What is a brand?

Anglo-Saxons call it “brand”, “branding” being the activity of designing “brands”.
This term has become so widely used in professional jargon that I have never questioned its profound meaning. Why is the translation of the French word “marque” not “mark” in English?
If the translation of “graphic” by “graphique” never asked me an existential question, the translation of “brand” by “marque” is more surprising. Must we necessarily perceive an identical meaning for these two words? You have to plunge into the etymology of the words to find the beginning of an explanation.
A bit of etymology
The words keep traces of their history, of their journey through the centuries. Thus the word “work” does not profoundly resonate with the word “work”. The French word comes from the Latin “tripalium”, an instrument of immobilization (and torture!) whose three points have nothing to envy the fact of pointing at the factory. Later, the name of this Roman instrument was used to designate the state of a person who is suffering, and this is the meaning that is still used in obstetrics. When a mother-to-be goes into labor, it means that she is beginning to suffer! By extension, the word has been used to designate painful occupations, then production activities… in short, a nice story, far from that of the English word “work” inherited from the old German, which had borrowed it from the Greek “érgon” meaning “an activity / an action”.
Etymology, the unconscious of language, teaches us a lot about the meaning of words. So why is “Brand” used in the United States and “mark” in Gallic countries?
In English there are two words “brand” and “mark”, the first is used in technical language, the second in everyday language. The same word is used in everyday language to designate “a trace, an imprint left by something or someone” and in professional language “a sign or a name used to identify a product or service”.
The word “mark” originates from the Proto-Germanic word “marka” meaning “border / border / border demarcation sign”. The origin of the word crosses that of “walking” which itself comes from the Frankish “markon” “to print the mark of the foot”. It is this meaning that it has retained in French.

To communicate is to dialogue, to exchange, to share. As Marie-Claude Sicard says, in her book “Identity of brand”, to communicate is to begin by making the hypothesis of the freedom of the other, and not that of his weakness or of his re-publishing. Communicating is anything but trying to brand people like cattle!

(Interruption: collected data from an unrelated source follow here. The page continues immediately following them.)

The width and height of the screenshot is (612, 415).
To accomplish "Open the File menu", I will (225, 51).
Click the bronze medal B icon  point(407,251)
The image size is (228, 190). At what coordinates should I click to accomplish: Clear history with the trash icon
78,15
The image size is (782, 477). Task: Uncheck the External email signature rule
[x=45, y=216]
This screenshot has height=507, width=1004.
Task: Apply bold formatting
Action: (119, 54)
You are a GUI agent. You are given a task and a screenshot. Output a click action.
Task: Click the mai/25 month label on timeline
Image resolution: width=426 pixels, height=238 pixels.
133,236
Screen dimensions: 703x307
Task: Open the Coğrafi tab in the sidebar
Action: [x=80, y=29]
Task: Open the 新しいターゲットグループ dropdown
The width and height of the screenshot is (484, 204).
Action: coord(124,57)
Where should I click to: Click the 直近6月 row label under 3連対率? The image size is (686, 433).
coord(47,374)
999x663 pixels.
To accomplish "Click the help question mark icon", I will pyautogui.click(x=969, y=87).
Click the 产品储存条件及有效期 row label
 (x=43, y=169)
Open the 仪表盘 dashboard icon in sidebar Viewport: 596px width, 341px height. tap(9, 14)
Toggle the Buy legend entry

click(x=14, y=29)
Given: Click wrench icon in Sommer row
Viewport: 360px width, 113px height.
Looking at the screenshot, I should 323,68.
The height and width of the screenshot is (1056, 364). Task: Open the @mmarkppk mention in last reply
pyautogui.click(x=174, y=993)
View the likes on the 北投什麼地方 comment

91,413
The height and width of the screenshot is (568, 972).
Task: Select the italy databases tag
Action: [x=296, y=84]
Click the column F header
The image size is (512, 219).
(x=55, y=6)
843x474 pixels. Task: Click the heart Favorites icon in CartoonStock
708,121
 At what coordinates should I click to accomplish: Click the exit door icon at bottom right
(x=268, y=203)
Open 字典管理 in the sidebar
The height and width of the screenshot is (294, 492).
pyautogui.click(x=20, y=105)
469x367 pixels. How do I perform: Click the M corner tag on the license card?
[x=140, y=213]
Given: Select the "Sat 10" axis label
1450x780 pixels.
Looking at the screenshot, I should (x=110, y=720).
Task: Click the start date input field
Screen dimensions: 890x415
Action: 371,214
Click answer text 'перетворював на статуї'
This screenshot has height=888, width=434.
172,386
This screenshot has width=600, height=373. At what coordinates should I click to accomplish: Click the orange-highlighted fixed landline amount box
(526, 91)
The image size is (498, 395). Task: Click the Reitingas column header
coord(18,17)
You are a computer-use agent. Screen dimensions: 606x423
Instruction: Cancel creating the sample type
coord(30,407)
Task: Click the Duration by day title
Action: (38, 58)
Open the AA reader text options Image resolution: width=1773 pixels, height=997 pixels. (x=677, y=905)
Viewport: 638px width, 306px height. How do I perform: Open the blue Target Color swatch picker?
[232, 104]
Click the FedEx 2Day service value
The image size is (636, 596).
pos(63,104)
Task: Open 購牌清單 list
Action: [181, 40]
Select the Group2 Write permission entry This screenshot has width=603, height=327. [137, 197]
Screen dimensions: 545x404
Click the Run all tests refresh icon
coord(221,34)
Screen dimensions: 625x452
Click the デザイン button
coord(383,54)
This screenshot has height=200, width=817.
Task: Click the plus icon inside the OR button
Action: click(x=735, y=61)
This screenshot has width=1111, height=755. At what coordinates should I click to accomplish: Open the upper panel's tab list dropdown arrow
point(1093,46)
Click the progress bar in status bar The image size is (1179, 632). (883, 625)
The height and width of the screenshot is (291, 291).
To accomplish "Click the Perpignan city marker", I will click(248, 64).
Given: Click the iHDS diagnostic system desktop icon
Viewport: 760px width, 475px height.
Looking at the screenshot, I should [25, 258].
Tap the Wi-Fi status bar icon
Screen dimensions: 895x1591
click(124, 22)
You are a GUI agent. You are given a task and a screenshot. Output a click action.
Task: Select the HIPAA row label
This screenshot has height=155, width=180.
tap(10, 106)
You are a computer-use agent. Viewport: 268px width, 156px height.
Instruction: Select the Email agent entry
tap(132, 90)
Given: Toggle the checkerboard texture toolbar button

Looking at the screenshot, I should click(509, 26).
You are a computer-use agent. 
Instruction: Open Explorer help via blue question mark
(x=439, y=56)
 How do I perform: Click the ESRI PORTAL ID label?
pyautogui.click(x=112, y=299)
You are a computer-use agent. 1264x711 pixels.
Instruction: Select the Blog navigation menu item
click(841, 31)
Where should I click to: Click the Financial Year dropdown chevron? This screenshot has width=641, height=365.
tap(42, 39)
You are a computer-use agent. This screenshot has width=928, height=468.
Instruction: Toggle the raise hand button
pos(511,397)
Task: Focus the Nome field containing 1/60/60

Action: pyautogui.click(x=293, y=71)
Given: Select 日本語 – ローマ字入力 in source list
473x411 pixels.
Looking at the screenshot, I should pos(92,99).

Consumer: there is no such thing as a consumer. There are only individuals, people. At most, the “consumer” is a character trait present in each of us, which is expressed for a few minutes a day, often without our knowledge. To address a consumer is to deny that 99% of the rest of the time it is a man, a woman, a nurse, a father, a graphic designer… a multiple, complex and above all unique person! There is no way to separate the consumer from the human being as a whole. Therefore, it is above all the rules of “human” communication that must apply and not the dictates of relationship marketing.